Answer these from the storage network write-up:
(a) Which company supplied the kit for building the network?
(b) How many switches were bought, and what model were they?
(c) What was added to the HP servers as the first configuration task, and what was it meant to provide?

TEXT PASSAGE

* START *

NDSG received funding to build a prototype storage system to compare to the models developed.
Initial Core-Edge SAN Implementation
The network we set out to build was the result of
design and
simulation work on the DES storage system. The final design of the network is shown below:
(For a full size image see the
design project.)
As a first step in implementing this design we are building an experimental network consisting only of the New Servers and the Disks with a smaller-core-edge network:
Purchasing the Network
We purchased the “kit” for building this network from
PB Technologies. While they did not have the exact components of the original network, they supplied us with the equivalent network for less cost. Below is a summary of the New Servers, Disks and Link from PB Tech:
New Server 1 |
HP Proliant + NIC card |
New Server 2 |
HP Proliant + NIC card |
Disk 1 |
Tower, motherboard, processor, 2 x 1TB SATA-2 drives |
Disk 2 |
Tower, motherboard, processor, 2 x 1TB SATA-2 drives |
Links |
Cat 6e cable |
Switches |
4 x 3Com OfficeConnect Gigabit Switch 8 |
Storage System Architecture
We wanted to use iSCSI to present the Disks to the New Servers, mdadm to multipath and RAID the storage and Red Hat Cluster Suite with GFS to allow access to the storage. A diagram of our proposed architecture is shown below:
Configuring the Components
The first task was to add the extra NIC to the HP Servers to provide 2 ports. This involved opening the case and pushing the card into one of the extra NIC slots.

* END *

RAW RECORDS

* START *

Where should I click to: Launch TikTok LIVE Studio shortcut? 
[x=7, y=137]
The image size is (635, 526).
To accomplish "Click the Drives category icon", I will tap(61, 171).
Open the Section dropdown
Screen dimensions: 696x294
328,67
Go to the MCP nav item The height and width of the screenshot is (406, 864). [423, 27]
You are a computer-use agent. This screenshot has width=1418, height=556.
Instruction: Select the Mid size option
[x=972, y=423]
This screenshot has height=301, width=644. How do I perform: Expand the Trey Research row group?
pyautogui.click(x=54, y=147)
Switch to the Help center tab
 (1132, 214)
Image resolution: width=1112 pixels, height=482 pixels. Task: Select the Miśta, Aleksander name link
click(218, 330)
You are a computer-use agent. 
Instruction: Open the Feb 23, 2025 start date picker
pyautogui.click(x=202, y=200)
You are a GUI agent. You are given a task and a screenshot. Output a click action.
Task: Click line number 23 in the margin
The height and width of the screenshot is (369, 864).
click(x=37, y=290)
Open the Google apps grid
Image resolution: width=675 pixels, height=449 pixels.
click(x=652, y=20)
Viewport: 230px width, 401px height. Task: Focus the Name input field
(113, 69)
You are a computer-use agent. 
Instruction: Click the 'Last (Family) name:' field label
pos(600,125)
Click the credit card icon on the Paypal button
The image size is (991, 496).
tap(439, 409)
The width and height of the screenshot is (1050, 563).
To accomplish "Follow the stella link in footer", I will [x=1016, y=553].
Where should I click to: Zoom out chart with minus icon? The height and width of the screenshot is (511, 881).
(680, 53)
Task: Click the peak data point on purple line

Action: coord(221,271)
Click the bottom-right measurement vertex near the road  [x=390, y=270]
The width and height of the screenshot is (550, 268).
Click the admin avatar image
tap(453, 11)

* END *

SOLUTION TO THE PROBLEM
(a) PB Technologies.
(b) Four 3Com OfficeConnect Gigabit Switch 8 units.
(c) An extra NIC card, to provide 2 ports.